Dataset records START
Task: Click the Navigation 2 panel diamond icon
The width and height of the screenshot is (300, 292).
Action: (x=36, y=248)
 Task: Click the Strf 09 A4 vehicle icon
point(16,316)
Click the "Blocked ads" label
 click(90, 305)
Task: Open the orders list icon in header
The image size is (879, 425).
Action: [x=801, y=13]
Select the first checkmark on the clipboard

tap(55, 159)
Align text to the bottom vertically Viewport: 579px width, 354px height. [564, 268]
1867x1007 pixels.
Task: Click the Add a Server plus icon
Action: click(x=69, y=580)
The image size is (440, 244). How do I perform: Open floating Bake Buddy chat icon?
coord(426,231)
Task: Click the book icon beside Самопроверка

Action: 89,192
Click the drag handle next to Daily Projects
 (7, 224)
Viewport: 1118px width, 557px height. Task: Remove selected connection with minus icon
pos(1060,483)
Dataset records END
The expected response is the full data, reproduced exactly.

__Exercise answer__
Task: Click the Navigation 2 panel diamond icon
The width and height of the screenshot is (300, 292).
Action: (x=36, y=248)
 Task: Click the Strf 09 A4 vehicle icon
point(16,316)
Click the "Blocked ads" label
 click(90, 305)
Task: Open the orders list icon in header
The image size is (879, 425).
Action: [x=801, y=13]
Select the first checkmark on the clipboard

tap(55, 159)
Align text to the bottom vertically Viewport: 579px width, 354px height. [564, 268]
1867x1007 pixels.
Task: Click the Add a Server plus icon
Action: click(x=69, y=580)
The image size is (440, 244). How do I perform: Open floating Bake Buddy chat icon?
coord(426,231)
Task: Click the book icon beside Самопроверка

Action: 89,192
Click the drag handle next to Daily Projects
 (7, 224)
Viewport: 1118px width, 557px height. Task: Remove selected connection with minus icon
pos(1060,483)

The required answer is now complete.